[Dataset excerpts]
--- START ---
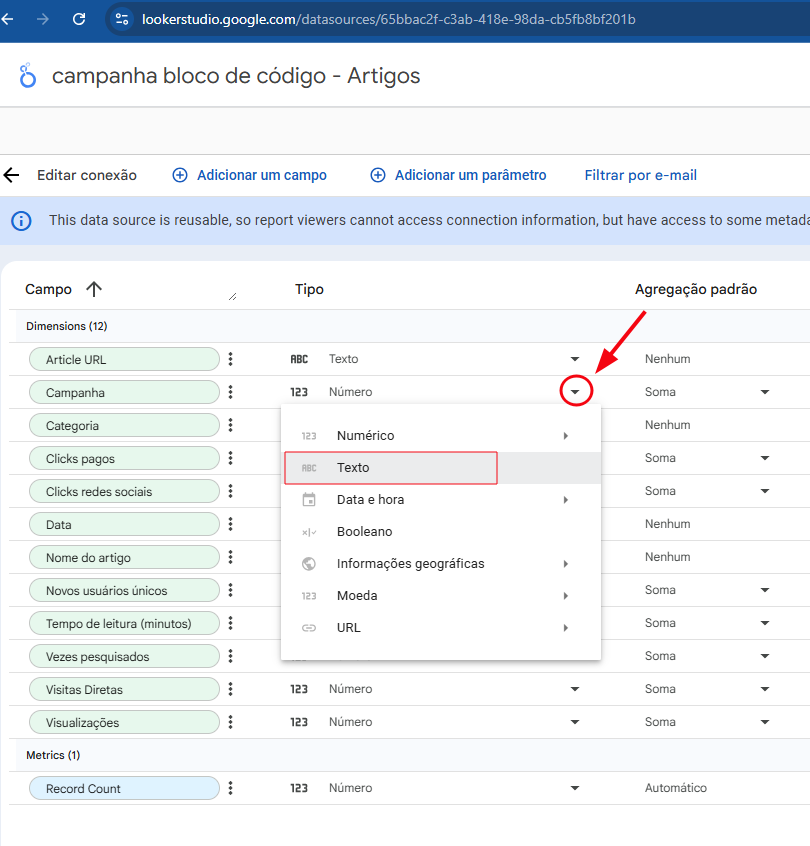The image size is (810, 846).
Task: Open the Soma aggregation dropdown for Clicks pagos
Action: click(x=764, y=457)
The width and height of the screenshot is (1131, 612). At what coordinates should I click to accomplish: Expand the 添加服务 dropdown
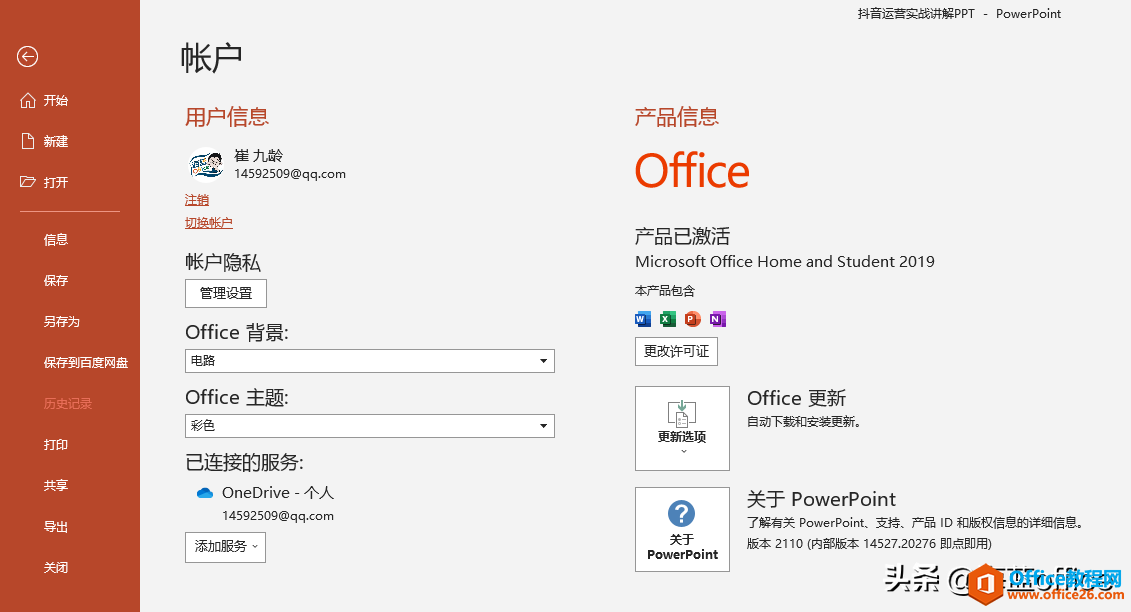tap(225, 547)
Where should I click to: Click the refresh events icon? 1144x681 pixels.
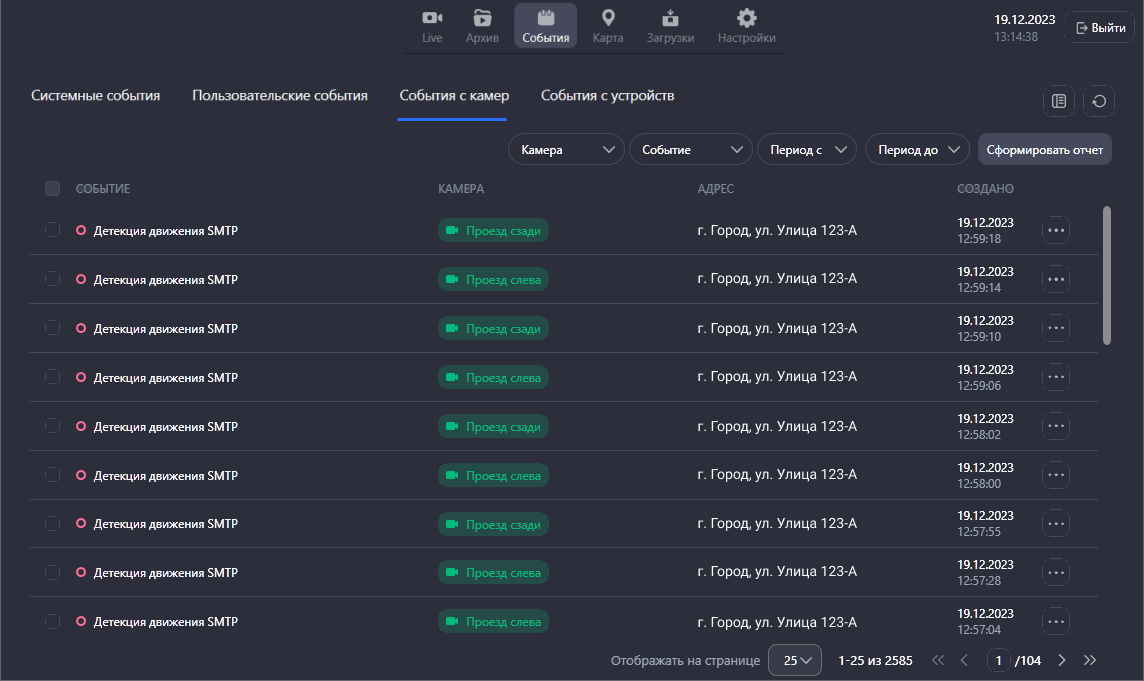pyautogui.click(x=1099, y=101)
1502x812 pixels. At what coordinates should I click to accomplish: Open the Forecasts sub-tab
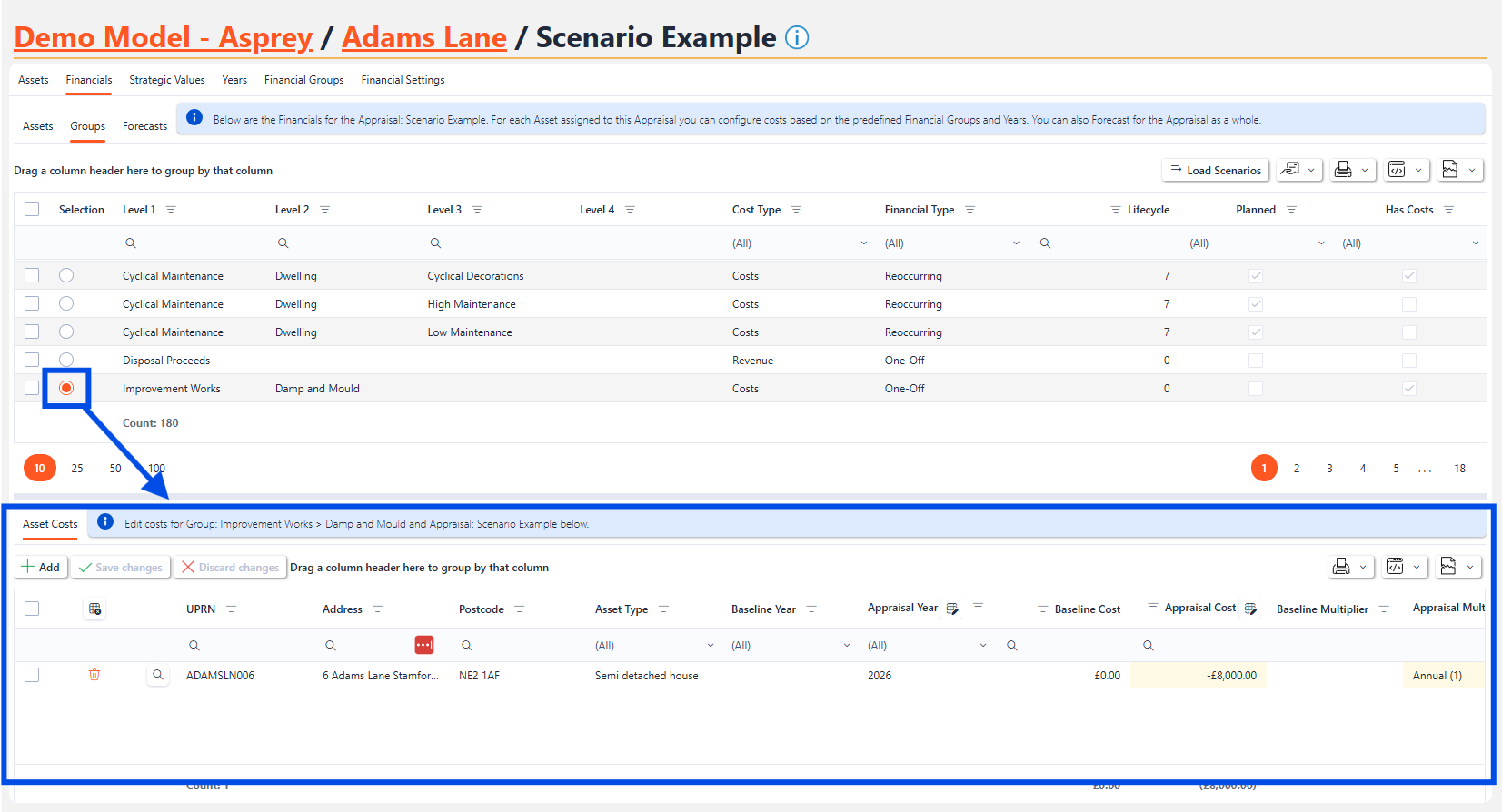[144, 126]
--- END ---
Transcribe exactly, and only, the lines from the one with "The width and" through the final line of the data above. The pictures stay out.

(EXPECTED ANSWER)
The width and height of the screenshot is (1131, 612). At what coordinates should I click to accomplish: Expand the 添加服务 dropdown
tap(225, 547)
Where should I click to: Click the refresh events icon? 1144x681 pixels.
pyautogui.click(x=1099, y=101)
1502x812 pixels. At what coordinates should I click to accomplish: Open the Forecasts sub-tab
[144, 126]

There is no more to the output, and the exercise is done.